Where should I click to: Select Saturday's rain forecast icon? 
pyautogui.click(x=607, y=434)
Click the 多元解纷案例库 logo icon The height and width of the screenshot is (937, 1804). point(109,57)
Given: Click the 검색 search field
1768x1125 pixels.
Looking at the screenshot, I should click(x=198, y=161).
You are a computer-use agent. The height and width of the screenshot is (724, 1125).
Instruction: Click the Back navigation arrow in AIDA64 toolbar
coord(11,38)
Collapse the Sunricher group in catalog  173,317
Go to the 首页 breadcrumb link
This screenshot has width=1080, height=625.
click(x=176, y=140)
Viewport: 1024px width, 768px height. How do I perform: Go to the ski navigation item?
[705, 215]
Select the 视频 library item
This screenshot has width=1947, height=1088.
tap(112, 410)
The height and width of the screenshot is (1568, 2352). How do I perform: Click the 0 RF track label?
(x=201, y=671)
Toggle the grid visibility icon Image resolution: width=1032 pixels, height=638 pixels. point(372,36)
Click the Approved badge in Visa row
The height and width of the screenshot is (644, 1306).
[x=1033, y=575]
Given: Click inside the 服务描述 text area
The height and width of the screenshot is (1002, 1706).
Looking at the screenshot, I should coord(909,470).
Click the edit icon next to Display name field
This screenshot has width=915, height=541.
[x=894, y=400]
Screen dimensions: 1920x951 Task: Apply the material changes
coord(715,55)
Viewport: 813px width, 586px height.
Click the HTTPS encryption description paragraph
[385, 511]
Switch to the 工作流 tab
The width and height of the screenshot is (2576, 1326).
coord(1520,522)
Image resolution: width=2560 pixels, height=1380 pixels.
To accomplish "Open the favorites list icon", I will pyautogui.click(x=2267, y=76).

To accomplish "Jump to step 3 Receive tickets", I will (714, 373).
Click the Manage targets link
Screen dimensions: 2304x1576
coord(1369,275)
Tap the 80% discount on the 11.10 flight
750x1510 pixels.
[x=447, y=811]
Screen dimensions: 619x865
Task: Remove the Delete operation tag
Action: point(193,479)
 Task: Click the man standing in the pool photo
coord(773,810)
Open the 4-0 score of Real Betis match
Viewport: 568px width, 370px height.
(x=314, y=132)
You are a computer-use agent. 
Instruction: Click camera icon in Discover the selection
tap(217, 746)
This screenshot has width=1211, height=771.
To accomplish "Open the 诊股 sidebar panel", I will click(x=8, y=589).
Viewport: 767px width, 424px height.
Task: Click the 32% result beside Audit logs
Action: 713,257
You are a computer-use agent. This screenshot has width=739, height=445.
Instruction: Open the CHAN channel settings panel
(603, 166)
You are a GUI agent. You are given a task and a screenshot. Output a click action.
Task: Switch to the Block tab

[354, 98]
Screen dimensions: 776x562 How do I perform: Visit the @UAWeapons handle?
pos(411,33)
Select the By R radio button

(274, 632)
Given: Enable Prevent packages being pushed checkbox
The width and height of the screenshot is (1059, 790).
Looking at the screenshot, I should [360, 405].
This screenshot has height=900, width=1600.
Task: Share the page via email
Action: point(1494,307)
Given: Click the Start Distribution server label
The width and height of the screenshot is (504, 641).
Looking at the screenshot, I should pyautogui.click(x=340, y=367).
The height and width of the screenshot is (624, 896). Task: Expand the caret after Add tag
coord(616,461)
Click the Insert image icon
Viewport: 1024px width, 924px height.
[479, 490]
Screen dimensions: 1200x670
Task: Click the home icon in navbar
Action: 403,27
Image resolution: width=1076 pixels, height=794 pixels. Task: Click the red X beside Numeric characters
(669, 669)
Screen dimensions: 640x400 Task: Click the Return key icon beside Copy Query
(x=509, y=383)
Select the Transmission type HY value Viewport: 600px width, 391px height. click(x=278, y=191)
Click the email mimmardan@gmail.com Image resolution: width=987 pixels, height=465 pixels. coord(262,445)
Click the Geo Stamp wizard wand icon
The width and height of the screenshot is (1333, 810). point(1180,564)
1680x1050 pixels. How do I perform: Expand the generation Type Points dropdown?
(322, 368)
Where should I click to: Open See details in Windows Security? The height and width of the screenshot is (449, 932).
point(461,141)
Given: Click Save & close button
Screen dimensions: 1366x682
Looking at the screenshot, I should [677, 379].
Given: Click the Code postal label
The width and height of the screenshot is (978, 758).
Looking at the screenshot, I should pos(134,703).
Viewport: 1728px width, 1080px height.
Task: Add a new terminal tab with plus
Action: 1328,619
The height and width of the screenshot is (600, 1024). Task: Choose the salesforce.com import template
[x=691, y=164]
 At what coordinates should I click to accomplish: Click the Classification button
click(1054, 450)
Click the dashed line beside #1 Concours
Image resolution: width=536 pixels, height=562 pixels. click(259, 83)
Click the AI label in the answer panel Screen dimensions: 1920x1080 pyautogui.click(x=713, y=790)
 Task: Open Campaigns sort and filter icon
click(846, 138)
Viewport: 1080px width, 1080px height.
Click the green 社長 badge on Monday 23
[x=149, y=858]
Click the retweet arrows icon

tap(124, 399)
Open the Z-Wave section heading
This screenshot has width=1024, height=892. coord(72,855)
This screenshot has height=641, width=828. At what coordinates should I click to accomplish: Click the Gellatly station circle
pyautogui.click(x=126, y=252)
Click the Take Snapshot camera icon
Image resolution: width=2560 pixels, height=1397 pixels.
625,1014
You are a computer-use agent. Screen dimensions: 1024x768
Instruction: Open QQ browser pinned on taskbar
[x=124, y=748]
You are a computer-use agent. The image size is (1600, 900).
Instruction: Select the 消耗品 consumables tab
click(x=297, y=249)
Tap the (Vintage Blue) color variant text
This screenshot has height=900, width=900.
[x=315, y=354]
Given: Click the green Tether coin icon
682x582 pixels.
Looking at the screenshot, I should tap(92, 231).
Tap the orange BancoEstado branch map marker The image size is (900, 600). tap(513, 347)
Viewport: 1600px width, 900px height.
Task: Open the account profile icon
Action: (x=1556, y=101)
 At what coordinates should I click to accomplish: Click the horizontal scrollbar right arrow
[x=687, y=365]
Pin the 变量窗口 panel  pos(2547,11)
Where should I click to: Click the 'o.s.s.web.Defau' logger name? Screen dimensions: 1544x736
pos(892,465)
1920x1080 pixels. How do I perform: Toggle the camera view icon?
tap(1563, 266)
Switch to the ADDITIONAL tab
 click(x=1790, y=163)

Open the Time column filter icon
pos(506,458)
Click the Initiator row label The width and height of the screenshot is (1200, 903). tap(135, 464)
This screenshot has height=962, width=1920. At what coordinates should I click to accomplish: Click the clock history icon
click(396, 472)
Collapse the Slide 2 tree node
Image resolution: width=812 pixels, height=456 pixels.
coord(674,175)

──────

- [Given task] Copy all of the lines above with no changes.

- [Full response]
Where should I click to: Select Saturday's rain forecast icon? 
pyautogui.click(x=607, y=434)
Click the 多元解纷案例库 logo icon The height and width of the screenshot is (937, 1804). point(109,57)
Given: Click the 검색 search field
1768x1125 pixels.
Looking at the screenshot, I should click(x=198, y=161).
You are a computer-use agent. The height and width of the screenshot is (724, 1125).
Instruction: Click the Back navigation arrow in AIDA64 toolbar
coord(11,38)
Collapse the Sunricher group in catalog  173,317
Go to the 首页 breadcrumb link
This screenshot has width=1080, height=625.
click(x=176, y=140)
Viewport: 1024px width, 768px height. How do I perform: Go to the ski navigation item?
[705, 215]
Select the 视频 library item
This screenshot has width=1947, height=1088.
tap(112, 410)
The height and width of the screenshot is (1568, 2352). How do I perform: Click the 0 RF track label?
(x=201, y=671)
Toggle the grid visibility icon Image resolution: width=1032 pixels, height=638 pixels. point(372,36)
Click the Approved badge in Visa row
The height and width of the screenshot is (644, 1306).
[x=1033, y=575]
Given: Click inside the 服务描述 text area
The height and width of the screenshot is (1002, 1706).
Looking at the screenshot, I should coord(909,470).
Click the edit icon next to Display name field
This screenshot has width=915, height=541.
[x=894, y=400]
Screen dimensions: 1920x951 Task: Apply the material changes
coord(715,55)
Viewport: 813px width, 586px height.
Click the HTTPS encryption description paragraph
[385, 511]
Switch to the 工作流 tab
The width and height of the screenshot is (2576, 1326).
coord(1520,522)
Image resolution: width=2560 pixels, height=1380 pixels.
To accomplish "Open the favorites list icon", I will pyautogui.click(x=2267, y=76).

To accomplish "Jump to step 3 Receive tickets", I will (714, 373).
Click the Manage targets link
Screen dimensions: 2304x1576
coord(1369,275)
Tap the 80% discount on the 11.10 flight
750x1510 pixels.
[x=447, y=811]
Screen dimensions: 619x865
Task: Remove the Delete operation tag
Action: point(193,479)
 Task: Click the man standing in the pool photo
coord(773,810)
Open the 4-0 score of Real Betis match
Viewport: 568px width, 370px height.
(x=314, y=132)
You are a computer-use agent. 
Instruction: Click camera icon in Discover the selection
tap(217, 746)
This screenshot has width=1211, height=771.
To accomplish "Open the 诊股 sidebar panel", I will click(x=8, y=589).
Viewport: 767px width, 424px height.
Task: Click the 32% result beside Audit logs
Action: 713,257
You are a computer-use agent. This screenshot has width=739, height=445.
Instruction: Open the CHAN channel settings panel
(603, 166)
You are a GUI agent. You are given a task and a screenshot. Output a click action.
Task: Switch to the Block tab

[354, 98]
Screen dimensions: 776x562 How do I perform: Visit the @UAWeapons handle?
pos(411,33)
Select the By R radio button

(274, 632)
Given: Enable Prevent packages being pushed checkbox
The width and height of the screenshot is (1059, 790).
Looking at the screenshot, I should [360, 405].
This screenshot has height=900, width=1600.
Task: Share the page via email
Action: point(1494,307)
Given: Click the Start Distribution server label
The width and height of the screenshot is (504, 641).
Looking at the screenshot, I should pyautogui.click(x=340, y=367).
The height and width of the screenshot is (624, 896). Task: Expand the caret after Add tag
coord(616,461)
Click the Insert image icon
Viewport: 1024px width, 924px height.
[479, 490]
Screen dimensions: 1200x670
Task: Click the home icon in navbar
Action: 403,27
Image resolution: width=1076 pixels, height=794 pixels. Task: Click the red X beside Numeric characters
(669, 669)
Screen dimensions: 640x400 Task: Click the Return key icon beside Copy Query
(x=509, y=383)
Select the Transmission type HY value Viewport: 600px width, 391px height. click(x=278, y=191)
Click the email mimmardan@gmail.com Image resolution: width=987 pixels, height=465 pixels. coord(262,445)
Click the Geo Stamp wizard wand icon
The width and height of the screenshot is (1333, 810). point(1180,564)
1680x1050 pixels. How do I perform: Expand the generation Type Points dropdown?
(322, 368)
Where should I click to: Open See details in Windows Security? The height and width of the screenshot is (449, 932).
point(461,141)
Given: Click Save & close button
Screen dimensions: 1366x682
Looking at the screenshot, I should [677, 379].
Given: Click the Code postal label
The width and height of the screenshot is (978, 758).
Looking at the screenshot, I should pos(134,703).
Viewport: 1728px width, 1080px height.
Task: Add a new terminal tab with plus
Action: 1328,619
The height and width of the screenshot is (600, 1024). Task: Choose the salesforce.com import template
[x=691, y=164]
 At what coordinates should I click to accomplish: Click the Classification button
click(1054, 450)
Click the dashed line beside #1 Concours
Image resolution: width=536 pixels, height=562 pixels. click(259, 83)
Click the AI label in the answer panel Screen dimensions: 1920x1080 pyautogui.click(x=713, y=790)
 Task: Open Campaigns sort and filter icon
click(846, 138)
Viewport: 1080px width, 1080px height.
Click the green 社長 badge on Monday 23
[x=149, y=858]
Click the retweet arrows icon

tap(124, 399)
Open the Z-Wave section heading
This screenshot has width=1024, height=892. coord(72,855)
This screenshot has height=641, width=828. At what coordinates should I click to accomplish: Click the Gellatly station circle
pyautogui.click(x=126, y=252)
Click the Take Snapshot camera icon
Image resolution: width=2560 pixels, height=1397 pixels.
625,1014
You are a computer-use agent. Screen dimensions: 1024x768
Instruction: Open QQ browser pinned on taskbar
[x=124, y=748]
You are a computer-use agent. The image size is (1600, 900).
Instruction: Select the 消耗品 consumables tab
click(x=297, y=249)
Tap the (Vintage Blue) color variant text
This screenshot has height=900, width=900.
[x=315, y=354]
Given: Click the green Tether coin icon
682x582 pixels.
Looking at the screenshot, I should tap(92, 231).
Tap the orange BancoEstado branch map marker The image size is (900, 600). tap(513, 347)
Viewport: 1600px width, 900px height.
Task: Open the account profile icon
Action: (x=1556, y=101)
 At what coordinates should I click to accomplish: Click the horizontal scrollbar right arrow
[x=687, y=365]
Pin the 变量窗口 panel  pos(2547,11)
Where should I click to: Click the 'o.s.s.web.Defau' logger name? Screen dimensions: 1544x736
pos(892,465)
1920x1080 pixels. How do I perform: Toggle the camera view icon?
tap(1563, 266)
Switch to the ADDITIONAL tab
 click(x=1790, y=163)

Open the Time column filter icon
pos(506,458)
Click the Initiator row label The width and height of the screenshot is (1200, 903). tap(135, 464)
This screenshot has height=962, width=1920. At what coordinates should I click to accomplish: Click the clock history icon
click(396, 472)
Collapse the Slide 2 tree node
Image resolution: width=812 pixels, height=456 pixels.
coord(674,175)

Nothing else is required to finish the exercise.